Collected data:
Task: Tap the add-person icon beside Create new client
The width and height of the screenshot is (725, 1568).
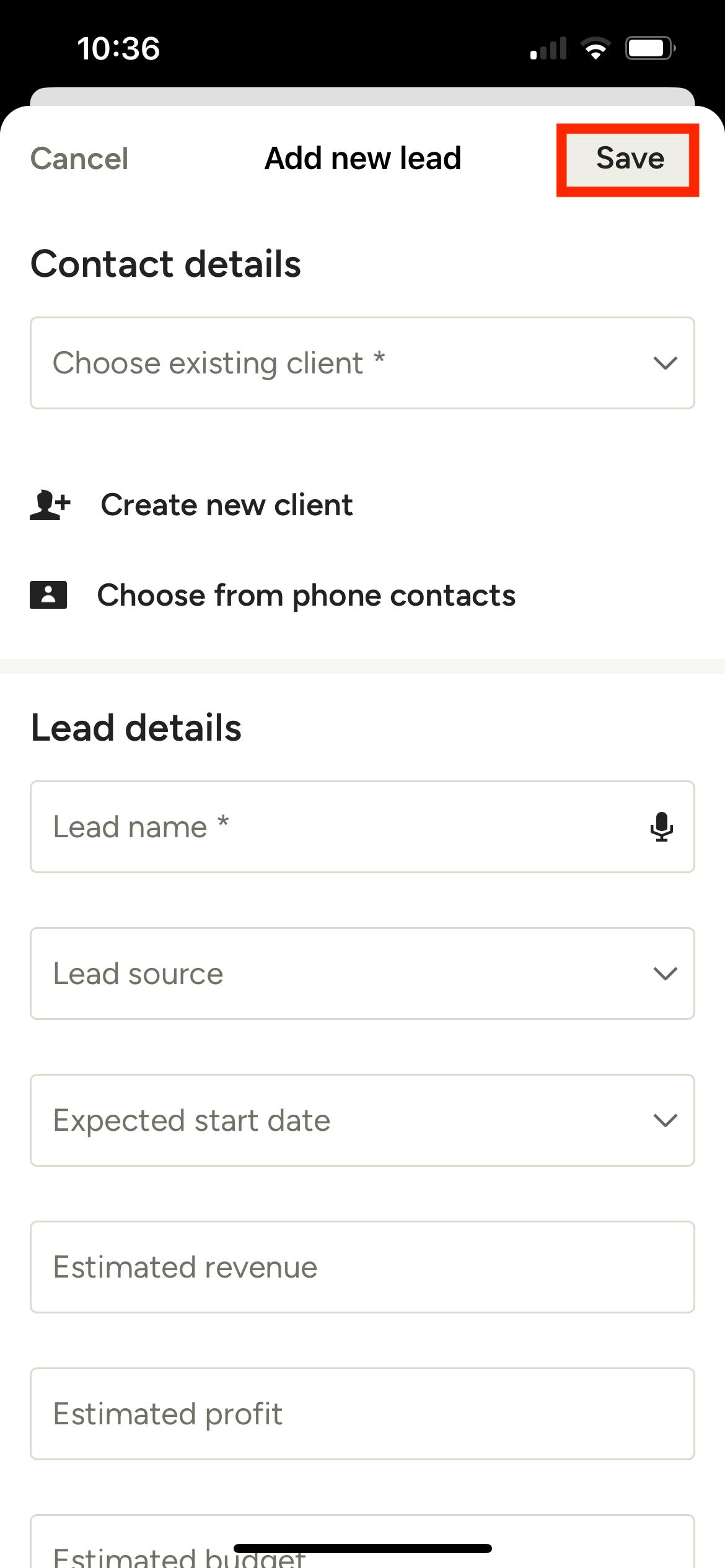Action: pos(50,505)
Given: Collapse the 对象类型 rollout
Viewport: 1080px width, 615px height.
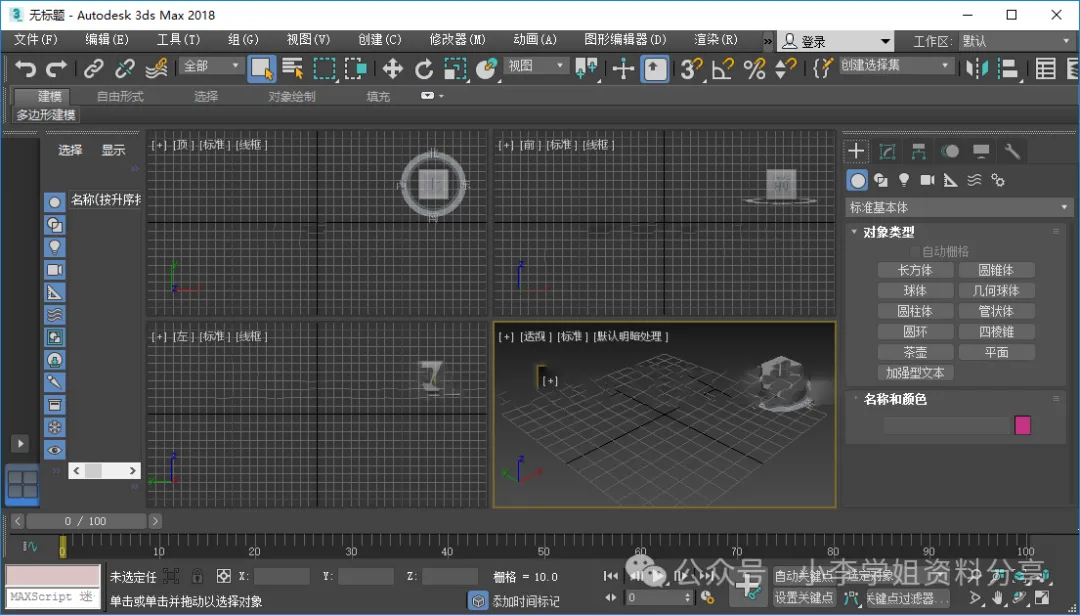Looking at the screenshot, I should (889, 232).
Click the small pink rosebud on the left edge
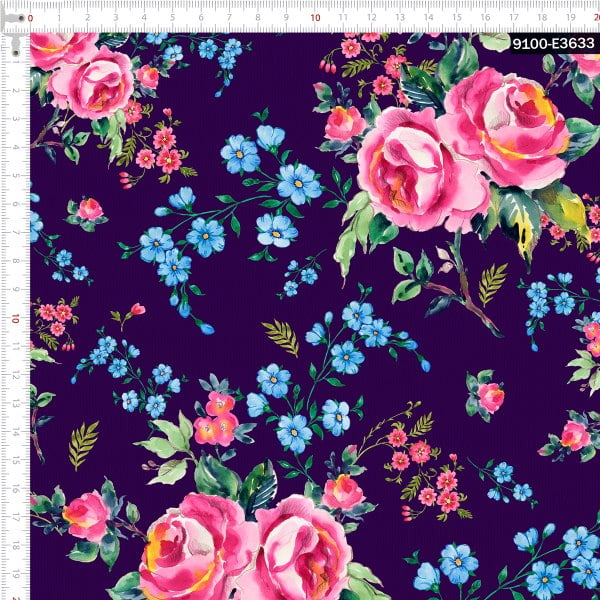This screenshot has width=600, height=600. pyautogui.click(x=89, y=209)
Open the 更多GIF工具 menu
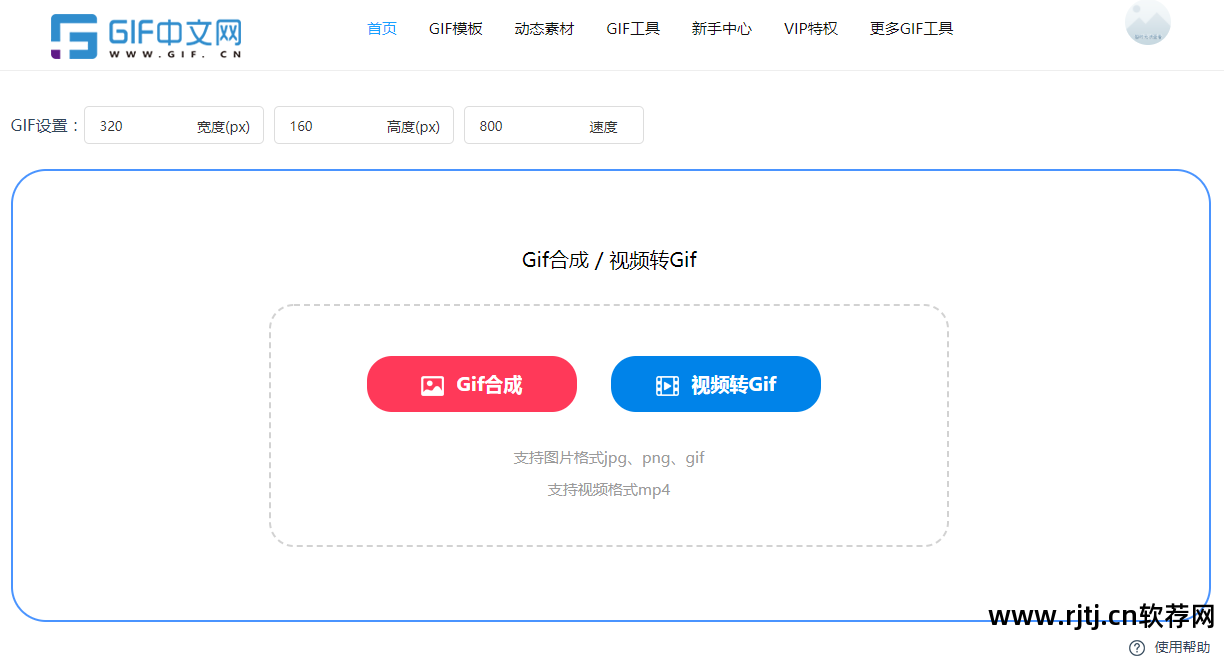This screenshot has width=1224, height=662. [x=911, y=29]
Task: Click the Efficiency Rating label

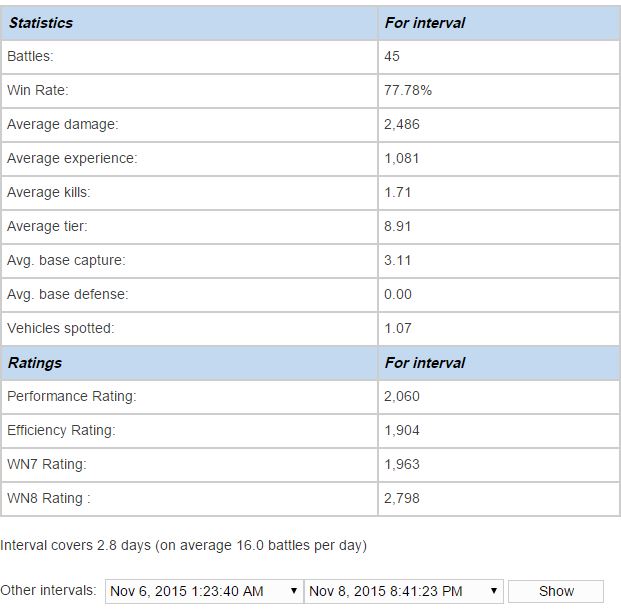Action: pyautogui.click(x=61, y=430)
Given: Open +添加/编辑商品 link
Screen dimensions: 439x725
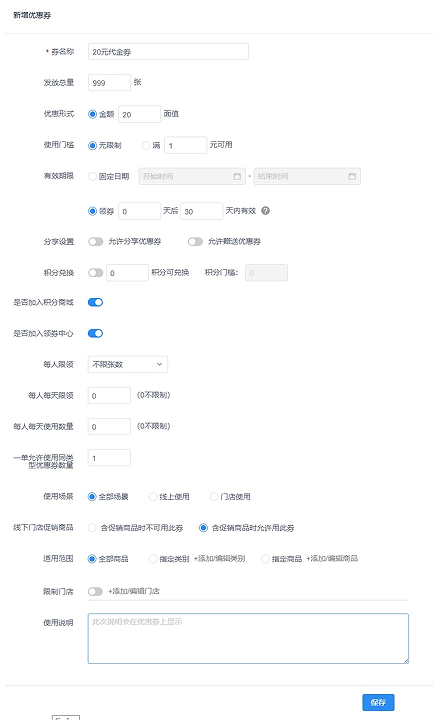Looking at the screenshot, I should [x=332, y=559].
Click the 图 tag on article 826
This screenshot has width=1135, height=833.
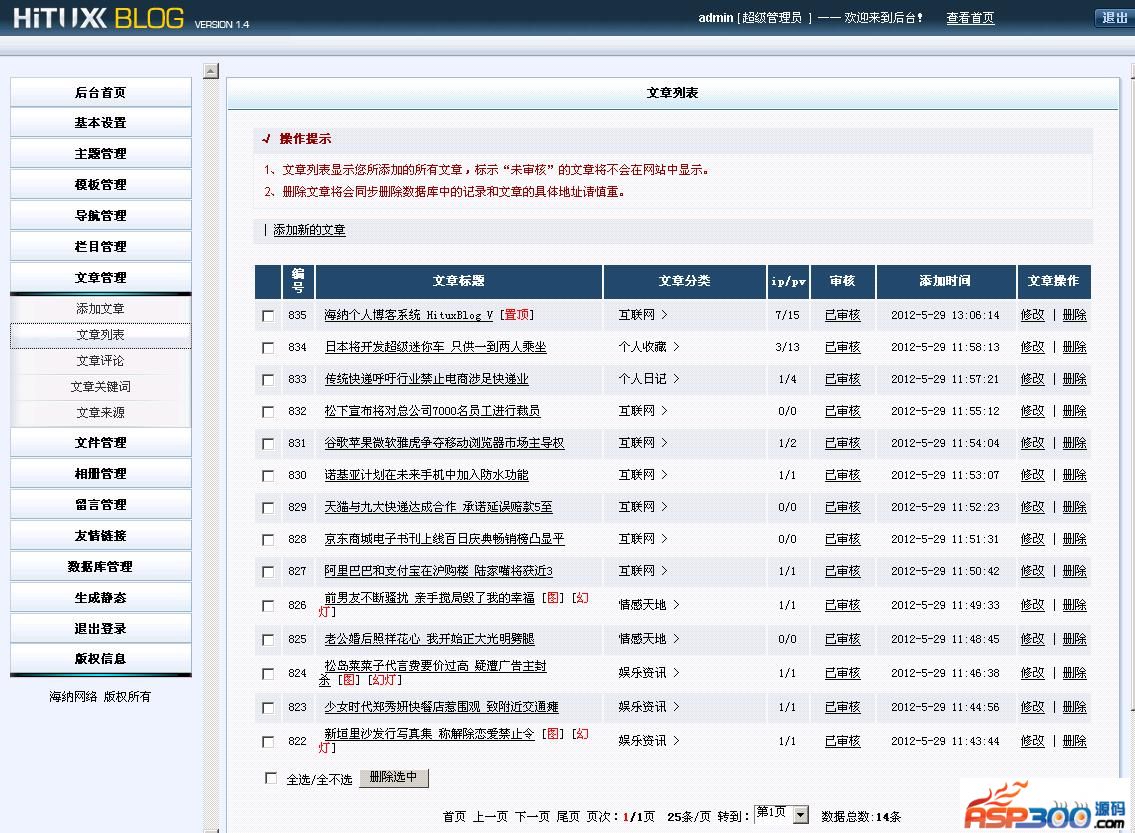point(552,598)
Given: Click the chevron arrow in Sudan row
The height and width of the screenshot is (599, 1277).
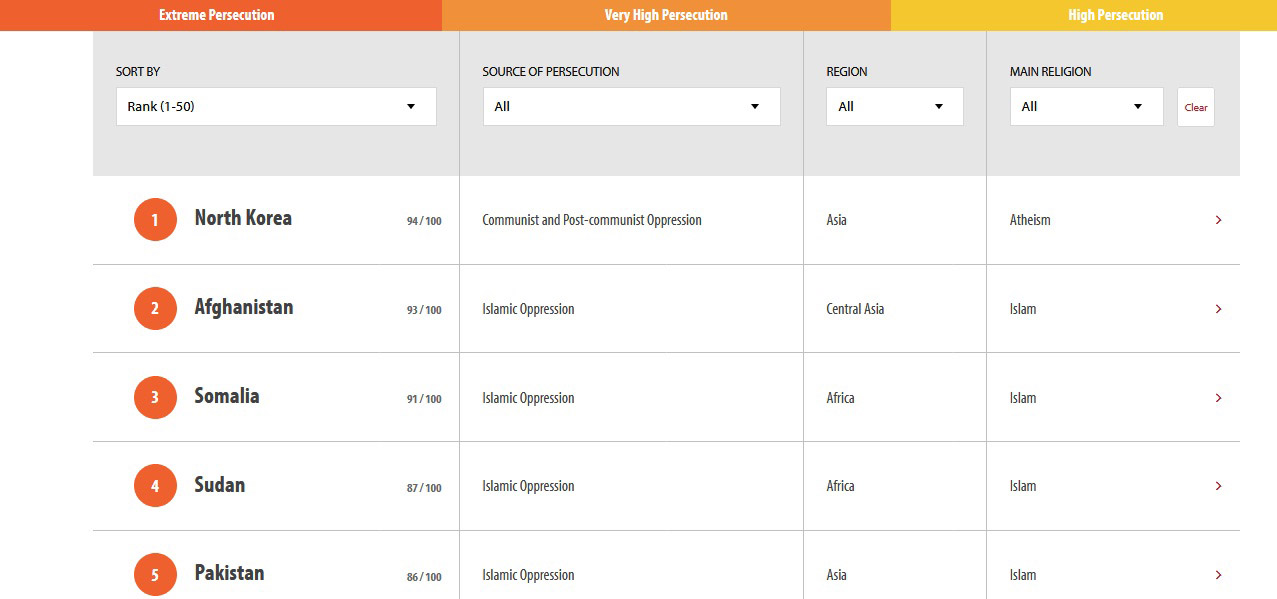Looking at the screenshot, I should [1218, 486].
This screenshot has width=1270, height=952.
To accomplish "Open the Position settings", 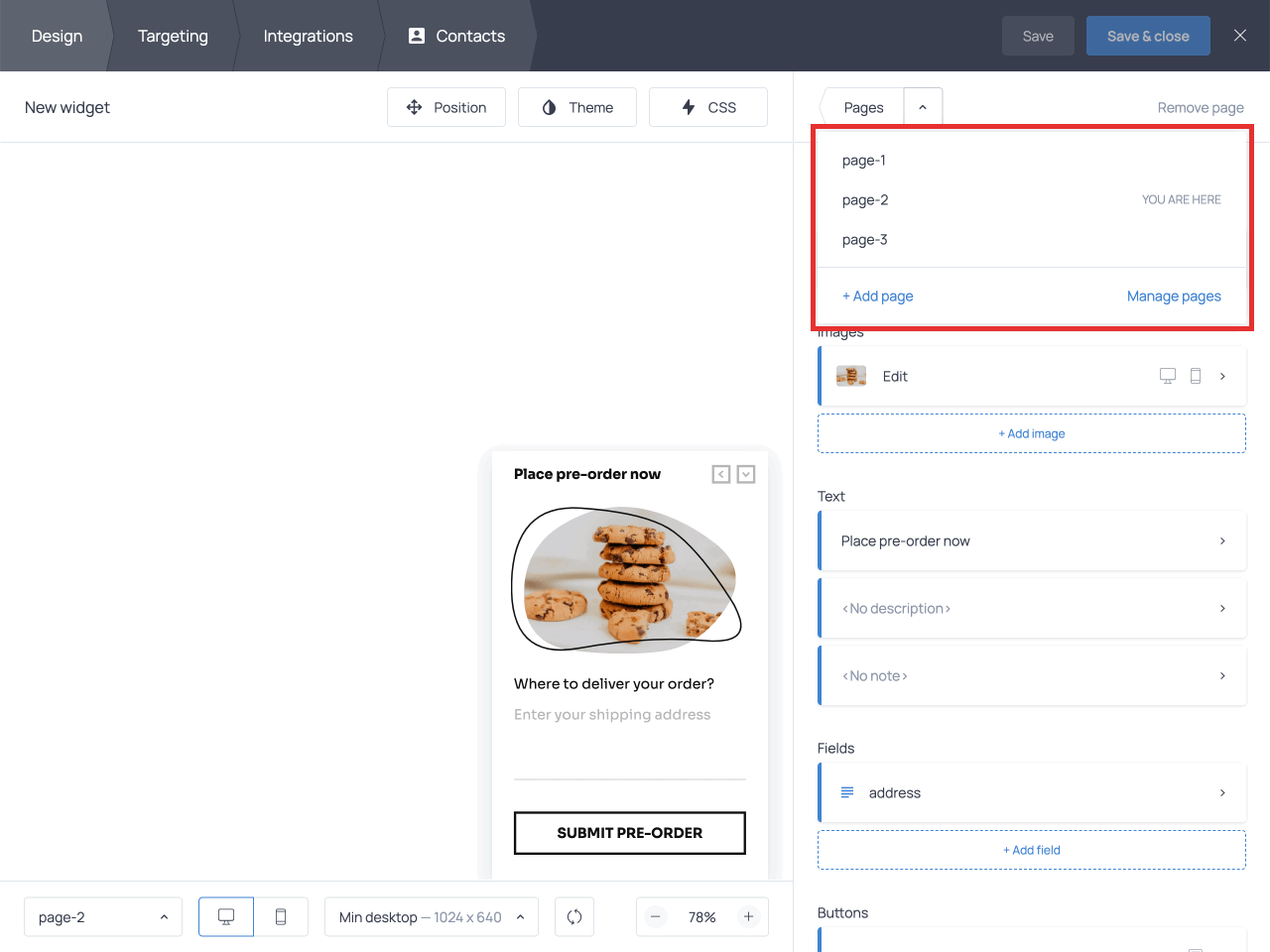I will click(446, 107).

• Problem to work on: Give only the number of lines in the records that contain the string "Given".

• Response for this exercise: 3